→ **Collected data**
——

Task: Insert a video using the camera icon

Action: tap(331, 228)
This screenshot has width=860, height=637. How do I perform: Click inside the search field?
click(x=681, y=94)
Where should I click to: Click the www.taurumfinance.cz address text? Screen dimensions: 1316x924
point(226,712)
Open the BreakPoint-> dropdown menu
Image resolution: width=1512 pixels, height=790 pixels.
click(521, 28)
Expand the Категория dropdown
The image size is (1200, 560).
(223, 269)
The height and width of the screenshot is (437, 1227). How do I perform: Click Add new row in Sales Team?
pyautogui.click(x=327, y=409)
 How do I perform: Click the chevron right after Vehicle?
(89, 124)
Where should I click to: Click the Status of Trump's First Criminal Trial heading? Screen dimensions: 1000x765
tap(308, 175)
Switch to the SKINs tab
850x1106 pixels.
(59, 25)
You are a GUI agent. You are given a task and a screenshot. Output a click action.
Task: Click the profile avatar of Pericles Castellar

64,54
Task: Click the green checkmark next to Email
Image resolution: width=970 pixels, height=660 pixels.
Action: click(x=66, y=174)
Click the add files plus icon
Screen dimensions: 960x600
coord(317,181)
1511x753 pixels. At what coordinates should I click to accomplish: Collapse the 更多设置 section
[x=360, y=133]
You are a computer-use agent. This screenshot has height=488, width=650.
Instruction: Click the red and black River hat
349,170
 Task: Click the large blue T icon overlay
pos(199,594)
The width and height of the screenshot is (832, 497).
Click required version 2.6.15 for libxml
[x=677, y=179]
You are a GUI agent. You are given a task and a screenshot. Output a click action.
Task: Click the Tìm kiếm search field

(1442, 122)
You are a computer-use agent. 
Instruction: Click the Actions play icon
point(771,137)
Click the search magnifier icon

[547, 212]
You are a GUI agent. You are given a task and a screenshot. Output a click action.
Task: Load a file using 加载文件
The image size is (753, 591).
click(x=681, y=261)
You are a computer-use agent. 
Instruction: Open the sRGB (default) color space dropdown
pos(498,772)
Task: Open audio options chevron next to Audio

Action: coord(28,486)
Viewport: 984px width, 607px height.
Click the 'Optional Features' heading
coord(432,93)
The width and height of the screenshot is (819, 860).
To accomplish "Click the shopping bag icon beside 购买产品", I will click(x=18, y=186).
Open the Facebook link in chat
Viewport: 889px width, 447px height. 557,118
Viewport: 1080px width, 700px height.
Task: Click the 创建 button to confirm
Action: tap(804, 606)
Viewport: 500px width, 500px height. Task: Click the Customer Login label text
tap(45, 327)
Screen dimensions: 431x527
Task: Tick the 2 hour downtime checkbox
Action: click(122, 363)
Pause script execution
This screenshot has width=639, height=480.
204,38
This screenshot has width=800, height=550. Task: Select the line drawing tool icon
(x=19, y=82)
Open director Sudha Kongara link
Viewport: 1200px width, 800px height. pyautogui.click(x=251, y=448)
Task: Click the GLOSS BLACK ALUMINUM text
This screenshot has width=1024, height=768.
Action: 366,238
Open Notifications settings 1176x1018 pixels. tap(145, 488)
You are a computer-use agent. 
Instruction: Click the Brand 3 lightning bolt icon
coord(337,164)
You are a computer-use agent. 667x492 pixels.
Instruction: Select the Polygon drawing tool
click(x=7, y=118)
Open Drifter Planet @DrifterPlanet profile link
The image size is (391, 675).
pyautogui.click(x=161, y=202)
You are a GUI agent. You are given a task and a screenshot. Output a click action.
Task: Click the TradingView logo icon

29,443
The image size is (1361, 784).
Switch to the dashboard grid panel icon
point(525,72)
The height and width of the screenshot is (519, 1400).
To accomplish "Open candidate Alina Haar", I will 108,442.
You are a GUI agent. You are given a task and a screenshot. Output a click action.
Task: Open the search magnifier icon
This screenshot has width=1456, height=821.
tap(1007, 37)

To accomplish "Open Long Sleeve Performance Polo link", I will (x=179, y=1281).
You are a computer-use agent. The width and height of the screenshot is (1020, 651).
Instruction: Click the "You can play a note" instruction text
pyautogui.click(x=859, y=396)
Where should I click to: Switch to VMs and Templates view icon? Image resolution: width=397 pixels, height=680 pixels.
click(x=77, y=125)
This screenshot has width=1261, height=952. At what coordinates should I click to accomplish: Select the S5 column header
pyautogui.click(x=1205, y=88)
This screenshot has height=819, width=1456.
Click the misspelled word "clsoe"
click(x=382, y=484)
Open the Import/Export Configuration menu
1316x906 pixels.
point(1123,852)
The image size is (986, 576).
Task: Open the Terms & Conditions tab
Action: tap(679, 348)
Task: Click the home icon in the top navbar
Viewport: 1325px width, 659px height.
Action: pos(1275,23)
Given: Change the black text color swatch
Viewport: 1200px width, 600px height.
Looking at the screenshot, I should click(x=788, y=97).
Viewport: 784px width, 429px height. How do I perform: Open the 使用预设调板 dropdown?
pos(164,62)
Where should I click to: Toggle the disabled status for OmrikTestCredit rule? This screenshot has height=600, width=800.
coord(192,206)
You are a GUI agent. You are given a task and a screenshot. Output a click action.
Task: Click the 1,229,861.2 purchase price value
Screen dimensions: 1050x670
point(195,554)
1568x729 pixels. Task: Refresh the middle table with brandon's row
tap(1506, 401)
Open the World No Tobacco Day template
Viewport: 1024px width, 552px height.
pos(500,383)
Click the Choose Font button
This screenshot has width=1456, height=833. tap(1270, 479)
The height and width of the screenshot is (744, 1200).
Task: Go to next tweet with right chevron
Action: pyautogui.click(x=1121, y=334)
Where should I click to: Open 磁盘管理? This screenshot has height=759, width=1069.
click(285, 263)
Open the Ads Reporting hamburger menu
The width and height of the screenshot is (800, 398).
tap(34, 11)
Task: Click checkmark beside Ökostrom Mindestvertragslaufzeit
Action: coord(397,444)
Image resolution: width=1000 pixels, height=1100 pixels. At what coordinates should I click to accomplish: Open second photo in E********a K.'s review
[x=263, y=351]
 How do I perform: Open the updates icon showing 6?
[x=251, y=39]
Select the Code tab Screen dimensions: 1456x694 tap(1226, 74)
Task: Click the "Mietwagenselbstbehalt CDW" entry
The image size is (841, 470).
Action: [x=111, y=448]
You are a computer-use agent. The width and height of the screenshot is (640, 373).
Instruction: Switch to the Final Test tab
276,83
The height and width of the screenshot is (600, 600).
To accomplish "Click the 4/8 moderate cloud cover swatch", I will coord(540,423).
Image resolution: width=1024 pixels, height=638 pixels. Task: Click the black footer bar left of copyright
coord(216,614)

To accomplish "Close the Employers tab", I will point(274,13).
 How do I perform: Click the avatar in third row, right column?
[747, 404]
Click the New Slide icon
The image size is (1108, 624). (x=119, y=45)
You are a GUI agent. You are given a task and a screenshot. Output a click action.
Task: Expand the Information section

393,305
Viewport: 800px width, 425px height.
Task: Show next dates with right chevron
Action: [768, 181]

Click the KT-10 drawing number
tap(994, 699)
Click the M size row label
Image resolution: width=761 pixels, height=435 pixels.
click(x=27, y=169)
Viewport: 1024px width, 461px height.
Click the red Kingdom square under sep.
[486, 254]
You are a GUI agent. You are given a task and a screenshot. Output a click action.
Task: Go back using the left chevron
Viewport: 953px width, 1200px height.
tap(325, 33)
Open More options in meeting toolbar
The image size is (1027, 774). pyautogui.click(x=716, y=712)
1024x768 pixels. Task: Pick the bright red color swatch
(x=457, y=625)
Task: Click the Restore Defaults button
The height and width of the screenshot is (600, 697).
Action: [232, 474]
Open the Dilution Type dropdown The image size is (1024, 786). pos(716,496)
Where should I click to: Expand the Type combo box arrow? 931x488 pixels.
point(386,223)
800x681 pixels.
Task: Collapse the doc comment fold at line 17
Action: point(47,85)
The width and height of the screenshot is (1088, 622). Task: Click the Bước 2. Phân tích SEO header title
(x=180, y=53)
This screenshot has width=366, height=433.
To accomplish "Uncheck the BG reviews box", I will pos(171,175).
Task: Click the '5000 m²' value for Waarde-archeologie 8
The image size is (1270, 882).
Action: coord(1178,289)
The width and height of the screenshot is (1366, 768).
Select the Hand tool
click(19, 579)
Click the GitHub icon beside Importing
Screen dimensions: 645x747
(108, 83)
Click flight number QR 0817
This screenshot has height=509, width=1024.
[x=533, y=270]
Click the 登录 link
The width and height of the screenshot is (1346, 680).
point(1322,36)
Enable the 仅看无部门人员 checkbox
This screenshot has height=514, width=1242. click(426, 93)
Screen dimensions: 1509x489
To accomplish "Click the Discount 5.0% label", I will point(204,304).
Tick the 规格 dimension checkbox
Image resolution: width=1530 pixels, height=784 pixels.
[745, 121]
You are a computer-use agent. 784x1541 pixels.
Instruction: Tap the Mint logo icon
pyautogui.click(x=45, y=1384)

——

Show the lines above with "value".

→ **Response to the exercise**
Task: Click the 1,229,861.2 purchase price value
Task: Click the '5000 m²' value for Waarde-archeologie 8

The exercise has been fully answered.